[Stored data]
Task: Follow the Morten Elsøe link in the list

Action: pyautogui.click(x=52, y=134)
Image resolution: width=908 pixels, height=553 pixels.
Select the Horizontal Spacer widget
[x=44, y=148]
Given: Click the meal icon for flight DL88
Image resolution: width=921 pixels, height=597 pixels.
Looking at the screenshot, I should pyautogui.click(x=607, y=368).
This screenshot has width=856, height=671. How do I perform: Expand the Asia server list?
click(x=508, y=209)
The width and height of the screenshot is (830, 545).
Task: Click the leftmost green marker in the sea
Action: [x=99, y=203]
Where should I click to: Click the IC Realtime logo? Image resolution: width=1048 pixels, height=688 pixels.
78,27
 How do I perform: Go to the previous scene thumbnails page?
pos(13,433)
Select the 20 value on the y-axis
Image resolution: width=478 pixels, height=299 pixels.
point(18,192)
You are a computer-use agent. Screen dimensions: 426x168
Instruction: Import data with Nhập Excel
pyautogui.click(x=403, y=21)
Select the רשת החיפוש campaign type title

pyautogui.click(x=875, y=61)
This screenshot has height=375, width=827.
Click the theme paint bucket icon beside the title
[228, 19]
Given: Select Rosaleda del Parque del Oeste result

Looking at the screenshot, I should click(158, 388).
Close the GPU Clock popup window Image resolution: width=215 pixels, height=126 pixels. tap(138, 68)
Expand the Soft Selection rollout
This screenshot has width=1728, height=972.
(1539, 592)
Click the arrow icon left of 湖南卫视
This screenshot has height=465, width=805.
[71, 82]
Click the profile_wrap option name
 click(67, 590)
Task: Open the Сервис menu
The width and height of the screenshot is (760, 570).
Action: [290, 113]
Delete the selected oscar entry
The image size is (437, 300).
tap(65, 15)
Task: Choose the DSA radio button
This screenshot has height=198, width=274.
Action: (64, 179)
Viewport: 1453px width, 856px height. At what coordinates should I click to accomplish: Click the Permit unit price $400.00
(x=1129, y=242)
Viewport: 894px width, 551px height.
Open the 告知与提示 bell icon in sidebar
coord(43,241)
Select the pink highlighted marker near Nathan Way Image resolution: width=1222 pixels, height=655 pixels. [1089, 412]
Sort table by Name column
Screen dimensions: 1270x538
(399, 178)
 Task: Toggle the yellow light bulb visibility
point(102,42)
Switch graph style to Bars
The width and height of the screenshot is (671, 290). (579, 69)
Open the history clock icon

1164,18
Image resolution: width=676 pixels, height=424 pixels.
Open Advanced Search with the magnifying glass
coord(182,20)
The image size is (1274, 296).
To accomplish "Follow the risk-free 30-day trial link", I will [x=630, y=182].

• **Work order**: Above are records; repeat only the lines starting at the line with "Sort table by Name column" and ending at the line with "Image resolution: width=676", exactly as they appear, both included.

• **Output of the task**:
Sort table by Name column
Screen dimensions: 1270x538
(399, 178)
 Task: Toggle the yellow light bulb visibility
point(102,42)
Switch graph style to Bars
The width and height of the screenshot is (671, 290). (579, 69)
Open the history clock icon

1164,18
Image resolution: width=676 pixels, height=424 pixels.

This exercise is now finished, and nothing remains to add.